One Warm Coat is a national non-profit organization that works to provide a free, warm coat to any person in need. Coats are distributed within the communities that they are collected, and volunteers like McGonigle may represent an individual, group or company in organizing the coat drive and taking donations to a collection point at the end of the drive.

McGonigle said she was inspired to act by the number of homeless. “There are so many people living on the street who are not dressed appropriately and don’t have sleeping gear,” she said. She was at a Goodwill store in the Haight, she added, when a guy walked in dressed in only a green cotton robe, like what you’d wear after being admitted to the hospital. “It was December, and he asked the lady if he could just come in and get a shirt.” McGonigle gave the cashier $20 for the man’s clothes, and said that was the messenger that kicked her into gear. She did some research to figure out where she could make the biggest impact, and she found One Warm Coat.

“Life West makes it very easy for anyone to launch an idea that has a socially conscious agenda,” McGonigle said about organizing the drive. Jackie Biron, the former Student Life director, and her successor, Dani Lorta, helped get the message out and found collection drums for the project. “They really helped and supported me,” McGonigle said.

She added that people from the community at large were definitely donating several of the coats.

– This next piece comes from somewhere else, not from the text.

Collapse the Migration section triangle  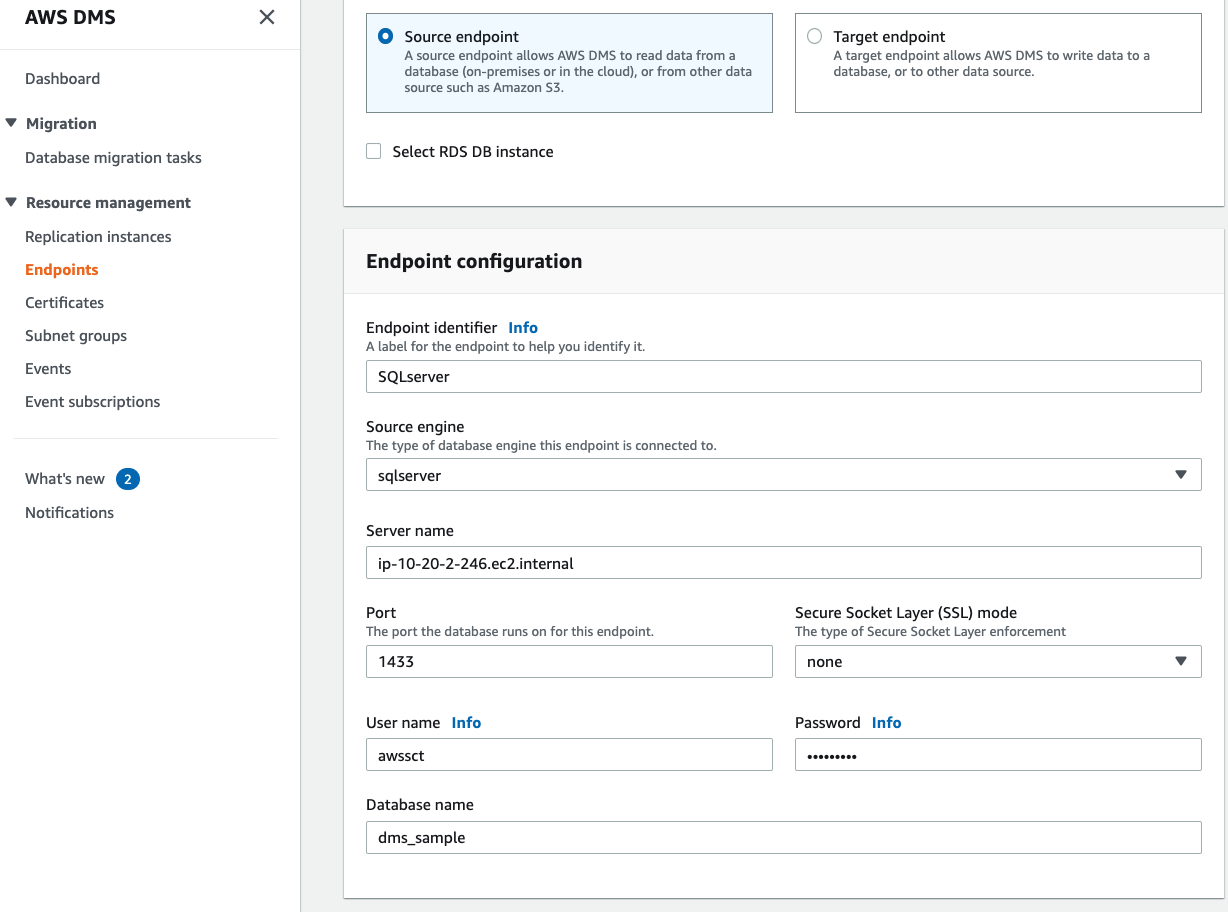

About 16-18 large plastic garbage bags were filled with donations, many of which came from the bin near the Health Clinic.

Collecting for teens

In February and March, a new collection bin appeared in Sid Square. Organized by students Riley Gerlinger and Alison Gratz, this drive collects women’s clothes for teen girls. The mission of the What Did She Say? project is to give girls an outlet to feel comfortable, confident and encourage self-expression.

Gerlinger said she collected clothes for three weeks, and each week there was an overflowing collection bin of items that ranged from casual to professional to sporty. In an email, she wrote: “So now that I have a wonderful garage filled with clothes, the next part of this project is to put on a women’s event where volunteer personal stylists assist the girls in finding new outfits that fit them right and that they love.”

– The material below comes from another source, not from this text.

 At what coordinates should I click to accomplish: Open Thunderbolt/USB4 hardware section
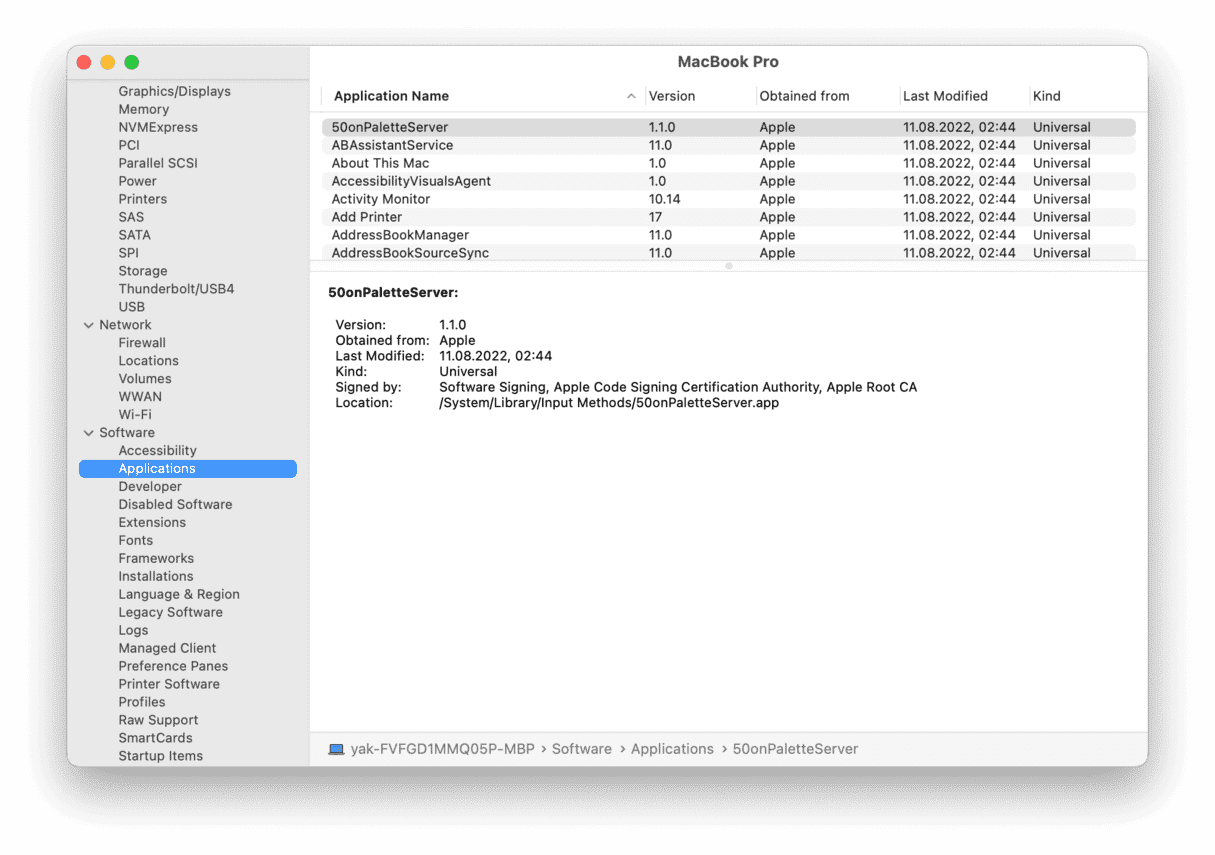point(176,289)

The clothes will be distributed at an event for Bay Area teen girls in a collaborative partnership between What Did She Say? and the non-profit organization 1Closet.

“The mission for the personal stylists is to become friends or peer mentors to the participating girls,” Gerlinger added. “The goal is to help the girls feel cared for and safe and to leave with a new contact or two in their phones to reach out to if they need a friend or advice. Our mission through clothes is to provide girls with outfits that encourage them to feel confident and inspire their self-expression.”

The Salesforce Tower in San Francisco will be hosting the event April 27. Along with the shopping spree, Gerlinger said they aim to encourage and empower young women with a panel of remarkably bold female leaders from an array of professions. “During this ‘Girl Talk’ portion of the event, we will be talking personal development in topics like self-love, identity, values, as well as resume-building for their future careers,” she said.

Gerlinger said she wanted to make a positive impact in the community in her own way. “Clothes are an easy way to give and impact others because many of us have excess in our closets,” she said. “I have also noticed lately the remarkable power and confidence that girls are able to find within themselves when they are in the comfort and safety of other females, so this encouraged the What Did She Say? all female event.”

1Closet is a non-profit organization founded in 2011 that partners with high schools to hold clothing drives, which then are sorted and given to social services agencies in the East Bay and beyond who serve foster care and youth shelters.